Senescence: a double-edged sword in beta-cell health and failure?

Abstract

Cellular senescence is a complex process marked by permanent cell-cycle arrest in response to a variety of stressors, and acts as a safeguard against the proliferation of damaged cells. Senescence is not only a key process underlying aging and development of many diseases, but has also been shown to play a vital role in embryogenesis as well as tissue regeneration and repair. In context of the pancreatic beta-cells, that are essential for maintaining glucose homeostasis, replicative senescence is responsible for the age-related decline in regenerative capacity. Stress induced premature senescence is also a key early event underlying beta-cell failure in both type 1 and type 2 diabetes. Targeting senescence has therefore emerged as a promising therapeutic avenue for diabetes. However, the molecular mechanisms that mediate the induction of beta-cell senescence in response to various stressors remain unclear. Nor do we know if senescence plays any role during beta-cell growth and development. In this perspective, we discuss the significance of senescence in beta-cell homeostasis and pathology and highlight emerging directions in this area that warrant our attention.

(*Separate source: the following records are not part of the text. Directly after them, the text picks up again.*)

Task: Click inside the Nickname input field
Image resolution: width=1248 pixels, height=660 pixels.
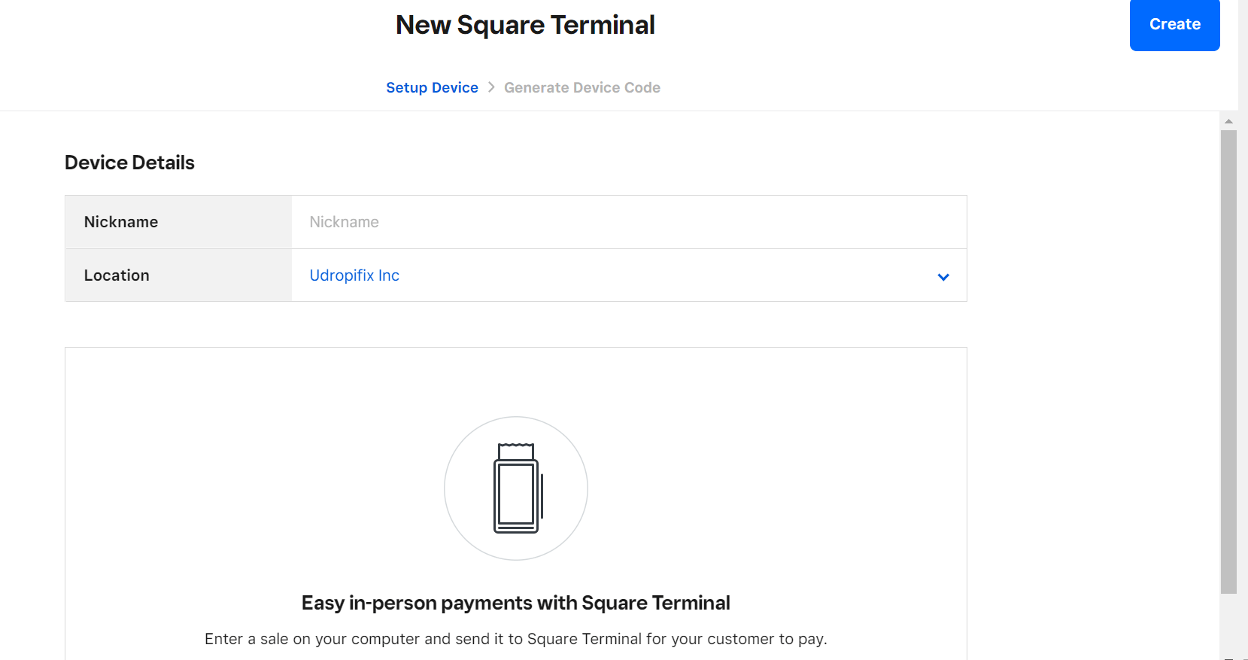Action: point(629,221)
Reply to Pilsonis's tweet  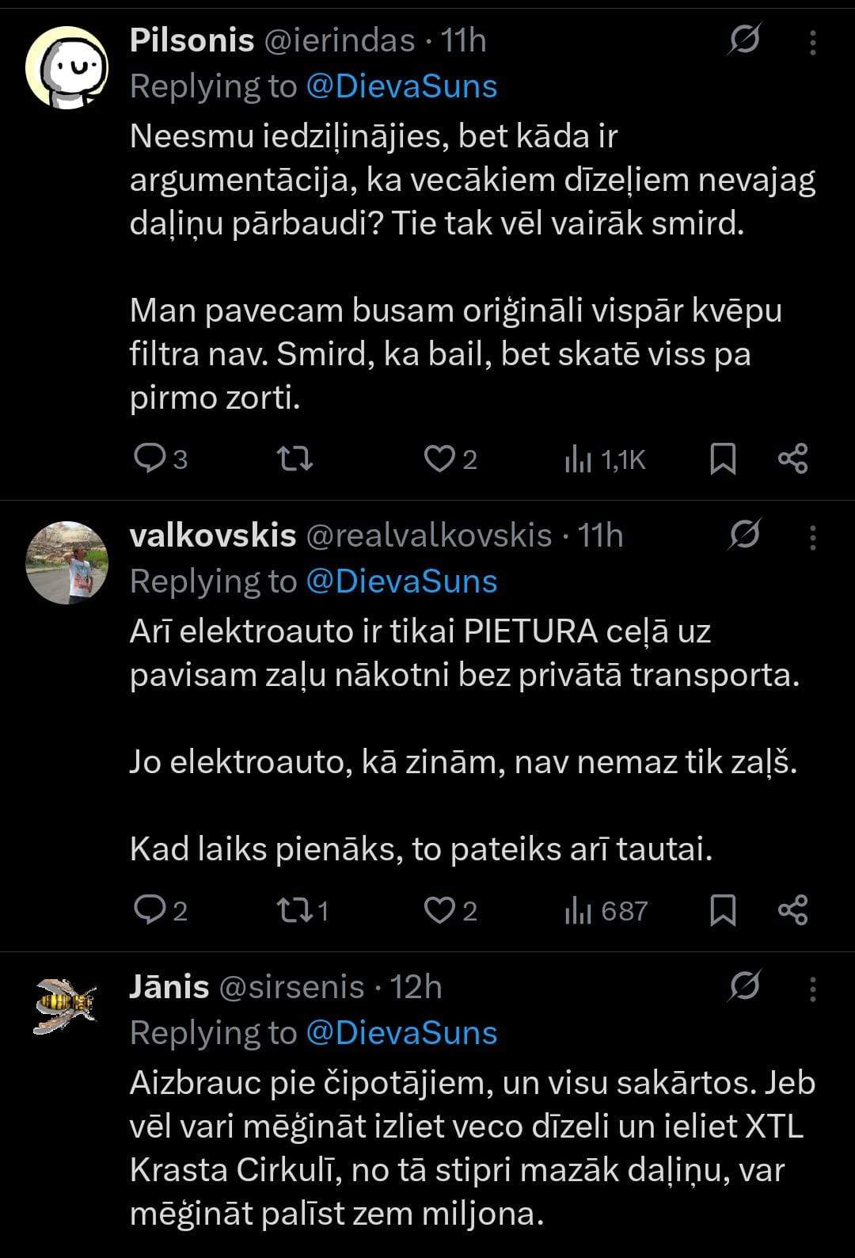pos(148,459)
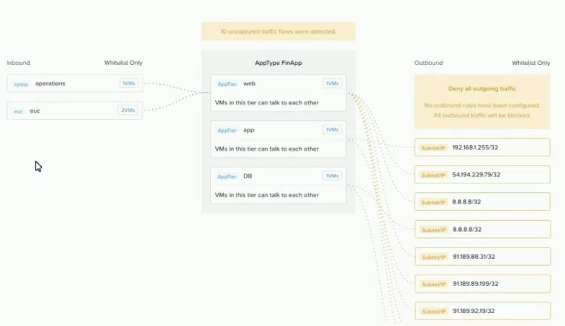Image resolution: width=565 pixels, height=326 pixels.
Task: Open the Outbound Whitelist Only mode selector
Action: [x=530, y=63]
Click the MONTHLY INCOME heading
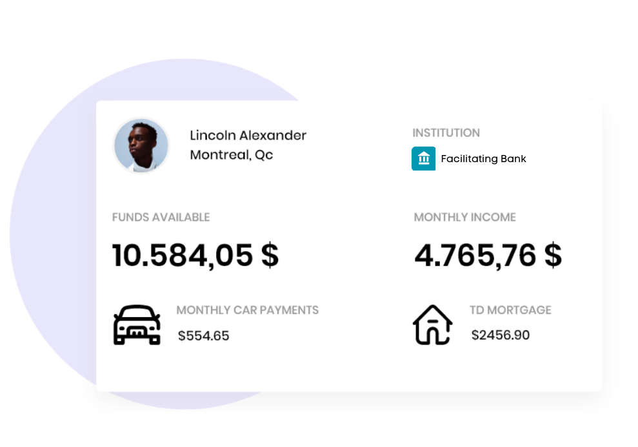The image size is (638, 447). (x=464, y=217)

Keywords: aging; beta cells; diabetes; differentiation; epigenetics; maturation; proliferation; senescence.

Figure 1

Characteristics of a senescent cell. Senescence, which is a state of irreversible cell cycle arrest, is induced by a variety of stress conditions, resulting in several cellular and morphological changes. Cell cycle arrest in senescence is achieved through the activation of the p16/pRb and/or the p21/p53 pathways, depending upon the type of stress. Apart from cell cycle arrest, the senescent phenotype is heterogenous and may display a combination of morphological features. Overall, a senescent cell (right) exhibits a flattened and hypertrophic morphology compared to a non-senescent cell (left). The structure and function of several organelles is also altered during senescence, such as dysfunctional mitochondria with increased production of Reactive Oxygen Species (ROS), and increased lysosomal number and size along with the induction of a lysosomal senescence associated β-galactosidase (SA-β-gal). In contrast to the intact LaminB1 and structured Lamin Associated-Domains (LADs) in the nucleus of a non-senescent cell, a senescent cell displays an enlarged nucleus with disrupted LaminB1, formation of senescence-associated heterochromatin foci (SAHF), increased DNA breaks, and an elevated DNA damage response (DDR). Senescence can also involve the formation of cytoplasmic chromatin fragments (CCFs) that translocate from the nucleus to the cytosol, and activate the cytosolic DNA sensor cGAS-STING-TBK pathway which further activates the pro-inflammatory senescence associated secretory phenotype (SASP). The SASP response involves direct or extracellular-vesicle (EV) mediated secretion of extracellular matrix modulators, growth factors, cytokines, chemokines, to modulate the tissue micro-environment through autocrine/paracrine signaling.

Figure 2

Senescence in pancreatic beta-cell health and disease: (A) Aging induces p16 accumulation and leads to replicative senescence, which limits beta-cell self-renewal. Age associated transcriptional changes may also alter basal insulin secretion without any accompanying changes in glucose stimulated insulin secretion (GSIS). With aging, reduced Platelet Derived Growth Factor signaling (PDGF sig.) and increased Transforming Growth Factor-beta signaling (TGFb sig.) leads to alleviation of Polycomb (PcG)- mediated repression of p16 locus and drives Trithorax (TrxG)-mediated activation of p16 locus. (B) The duration or intensity of exposure to cellular-stress stimuli dictates the beta-cell response; either facilitating adaptation or causing maladaptation. Exposure to transient stress initiates DDR and unfolded protein response (UPR) and facilitates cellular repair and adaptation. However, prolonged stress exposure aggravates both DDR and UPR and induces SASP, leading to premature senescence. This can cause beta-cell dysfunction and maladaptation, and pre-dispose to diabetes. (C) Both intrinsic and extrinsic stress stimuli can induce DNA damage in beta-cells through a myriad of triggers such as replicative stress, ROS, and ER-stress, and result in beta-cell dysfunction and/or death. (D) We propose that unresolved DNA damage in the developing postnatal pancreas may trigger a p21 response and SASP to mediate the macrophage-mediated clearance of damaged beta-cells during this phase, allowing only health and fit beta-cells to mature. Our data shown in (E) imply that indeed the early postnatal beta-cell expansion phase is vulnerable to DNA damage accumulation. Top panel shows representative images of wild-type mouse pancreatic sections at postnatal day 7 (p7) and I month (1m), immuno-stained for the DNA damage marker γH2AX (red) along with Insulin (green) and DAPI (blue), while the lower panel show a quantification of % γH2AX+ beta-cells in the two stages, pointing to high DNA damage vulnerability in early postnatal beta-cells. Error-bars show SEM. ****P<0.001, determined by using a two-tailed Student’s t-test . Scale bar: 50 mm.